I profughi che arrivano a Milano sono vittime di feroci dittature o no? Il problema è stato posto di recente a proposito dei migranti eritrei. Da un lato si considerano persone in fuga da una crudele dittatura, dall'altra si stringono accordi commerciali per Expo con i regimi da cui fuggono. E adesso qualcuno ha iniziato a alzare la mano, come si era già tentato di fare nei casi di altri Paesi con cui esistevano dei problemi, come l'India o il Brasile. Anche se in quei casi non si trattava tanto di diritti umani, ma di contrasti diversi, come invece avvenuto con la Cina e il Dalai Lama. Quando nel 2012 il capo religioso e politico del Tibet occupato visitò Milano, gli fu negata la cittadinanza. In quell'occasione i radicali milanesi lanciarono una petizione per porre il tema dei diritti al centro dell'Expo: «Anche in seguito al recente caso scaturito in Consiglio Comunale, che a causa delle pressioni esercitate dal ministero degli Esteri e dal Consolato Cinese a Milano è stato portato a negare la cittadinanza onoraria a sua Santità il Dalai Lama, l'Associazione Enzo Tortora – Radicali Milano lancia una petizione telematica per chiedere pubblicamente alla Regione e al Comune di trasformare l'Expo in un evento che non perda di vista l'importanza dei diritti umani e di tutte le libertà».
Adesso sul tema torna anche Manfredi Palmeri, consigliere comunale di opposizione, a proposito dell'Eritrea: al mattino si fanno affari con un regime e al pomeriggio se ne accolgono le vittime. O si tratta di un Paese con i requisiti minimi di civiltà per partecipare a Expo, o no. Nel primo caso gli eritrei che arrivano non possono essere considerati profughi. Nel secondo l'Eritrea va esclusa dall'esposizione. Questa in sintesi la posizione espressa da Palmeri.

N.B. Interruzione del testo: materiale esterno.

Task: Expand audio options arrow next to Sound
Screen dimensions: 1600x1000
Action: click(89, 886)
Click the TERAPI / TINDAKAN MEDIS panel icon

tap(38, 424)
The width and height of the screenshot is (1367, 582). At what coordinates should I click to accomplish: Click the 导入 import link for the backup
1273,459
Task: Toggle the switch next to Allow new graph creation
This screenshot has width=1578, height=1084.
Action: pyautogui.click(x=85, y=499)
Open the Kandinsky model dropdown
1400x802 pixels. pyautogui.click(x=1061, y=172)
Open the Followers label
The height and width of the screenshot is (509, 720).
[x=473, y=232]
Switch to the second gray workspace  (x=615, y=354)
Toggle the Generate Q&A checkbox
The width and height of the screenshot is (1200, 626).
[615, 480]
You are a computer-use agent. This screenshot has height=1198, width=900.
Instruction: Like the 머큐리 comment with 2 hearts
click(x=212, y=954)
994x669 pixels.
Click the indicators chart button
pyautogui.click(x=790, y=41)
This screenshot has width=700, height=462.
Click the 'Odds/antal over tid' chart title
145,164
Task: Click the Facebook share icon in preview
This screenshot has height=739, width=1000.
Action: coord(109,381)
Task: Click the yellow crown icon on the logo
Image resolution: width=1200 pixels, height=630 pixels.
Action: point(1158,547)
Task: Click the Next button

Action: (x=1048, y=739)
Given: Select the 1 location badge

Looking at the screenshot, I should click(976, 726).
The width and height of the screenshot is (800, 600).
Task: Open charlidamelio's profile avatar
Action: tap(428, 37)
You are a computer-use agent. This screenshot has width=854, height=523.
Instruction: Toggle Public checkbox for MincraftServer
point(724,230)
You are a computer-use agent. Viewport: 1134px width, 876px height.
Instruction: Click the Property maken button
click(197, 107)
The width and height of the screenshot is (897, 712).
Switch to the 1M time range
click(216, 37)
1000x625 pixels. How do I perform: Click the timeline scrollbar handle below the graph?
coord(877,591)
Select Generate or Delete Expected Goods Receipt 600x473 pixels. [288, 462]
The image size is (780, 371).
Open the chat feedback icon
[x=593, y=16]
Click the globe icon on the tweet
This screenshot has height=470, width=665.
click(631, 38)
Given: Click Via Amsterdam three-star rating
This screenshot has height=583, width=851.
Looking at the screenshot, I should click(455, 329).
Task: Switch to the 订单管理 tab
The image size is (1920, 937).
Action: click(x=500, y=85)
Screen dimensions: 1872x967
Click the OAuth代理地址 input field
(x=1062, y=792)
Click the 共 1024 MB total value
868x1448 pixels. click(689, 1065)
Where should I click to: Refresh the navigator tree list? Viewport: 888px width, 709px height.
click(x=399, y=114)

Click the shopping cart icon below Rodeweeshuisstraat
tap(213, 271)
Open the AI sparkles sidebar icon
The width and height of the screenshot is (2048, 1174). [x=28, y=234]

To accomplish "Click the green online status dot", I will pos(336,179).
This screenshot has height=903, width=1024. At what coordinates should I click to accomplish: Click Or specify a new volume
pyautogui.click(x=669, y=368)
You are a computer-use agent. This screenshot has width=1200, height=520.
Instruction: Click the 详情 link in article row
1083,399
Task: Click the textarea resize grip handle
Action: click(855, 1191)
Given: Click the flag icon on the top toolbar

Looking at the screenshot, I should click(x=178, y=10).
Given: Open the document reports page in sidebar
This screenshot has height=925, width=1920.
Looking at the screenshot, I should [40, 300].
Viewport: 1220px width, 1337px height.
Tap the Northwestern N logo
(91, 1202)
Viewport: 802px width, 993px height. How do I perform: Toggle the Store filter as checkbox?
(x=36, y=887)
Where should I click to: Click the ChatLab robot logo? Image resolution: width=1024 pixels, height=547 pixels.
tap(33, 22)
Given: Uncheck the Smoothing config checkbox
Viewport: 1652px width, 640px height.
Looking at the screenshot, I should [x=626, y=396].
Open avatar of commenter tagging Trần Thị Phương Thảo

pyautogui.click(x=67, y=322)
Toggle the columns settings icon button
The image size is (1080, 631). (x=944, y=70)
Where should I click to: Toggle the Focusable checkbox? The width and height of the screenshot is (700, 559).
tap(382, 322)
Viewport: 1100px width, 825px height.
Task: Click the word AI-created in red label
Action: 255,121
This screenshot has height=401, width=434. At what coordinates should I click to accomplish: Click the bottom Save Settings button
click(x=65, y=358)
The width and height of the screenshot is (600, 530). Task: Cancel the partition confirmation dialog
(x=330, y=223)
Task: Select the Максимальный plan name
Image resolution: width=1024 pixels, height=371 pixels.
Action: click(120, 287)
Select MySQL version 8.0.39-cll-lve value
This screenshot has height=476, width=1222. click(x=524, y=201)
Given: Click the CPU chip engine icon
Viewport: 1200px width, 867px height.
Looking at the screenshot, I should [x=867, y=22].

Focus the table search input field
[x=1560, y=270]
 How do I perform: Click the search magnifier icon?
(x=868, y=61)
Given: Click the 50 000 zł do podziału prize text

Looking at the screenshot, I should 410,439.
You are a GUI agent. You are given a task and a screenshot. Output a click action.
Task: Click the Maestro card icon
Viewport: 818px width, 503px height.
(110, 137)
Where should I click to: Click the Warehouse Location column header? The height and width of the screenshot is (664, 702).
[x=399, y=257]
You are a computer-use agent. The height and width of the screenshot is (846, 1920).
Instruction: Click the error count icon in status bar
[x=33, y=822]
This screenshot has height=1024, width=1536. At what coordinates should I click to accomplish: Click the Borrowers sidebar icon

Non a caso ieri l'agenzia Habeshia, che si occupa dei profughi del regime africano, ha pubblicato sul proprio sito un documento dal titolo «L'Eritrea della dittatura o l'Eritrea del popolo: quale sceglie l'Italia?». Segno che il tema è sentito da più parti. E anche per questo Palmeri ha richiesto una convocazione della commissione comunale su Expo per dibattere il caso Eritrea e quelli simili come l'Uganda.

Il tema è delicato come si evince dalla risposta di Ruggero Gabbai, presidente della commissione in quota Pd: «Le leggi omofobe in Uganda sarebbero un incentivo anche per me, ma non credo che una commissione sul tema sia una nostra priorità; senza contare che si rischia di innescare un processo vizioso o virtuoso, a seconda dei punti di vista, che coinvolgerebbe altri Paesi: prima va discusso bene il problema, per poi decidere se sarà il caso di convocare una commissione». Il nome Cina non viene pronunciato, ma è quello a cui corre immediatamente il pensiero. Come dimostra il caso Dalai Lama però, il colosso asiatico è intoccabile.


«Sta esplodendo una contraddizione che non può più essere taciuta» ha sottolineato Palmeri. Ma la ragione di Stato e quelle economiche hanno già dimostrato che si può passare sopra a tutto, anche il tema dei diritti umani e delle libertà individuali.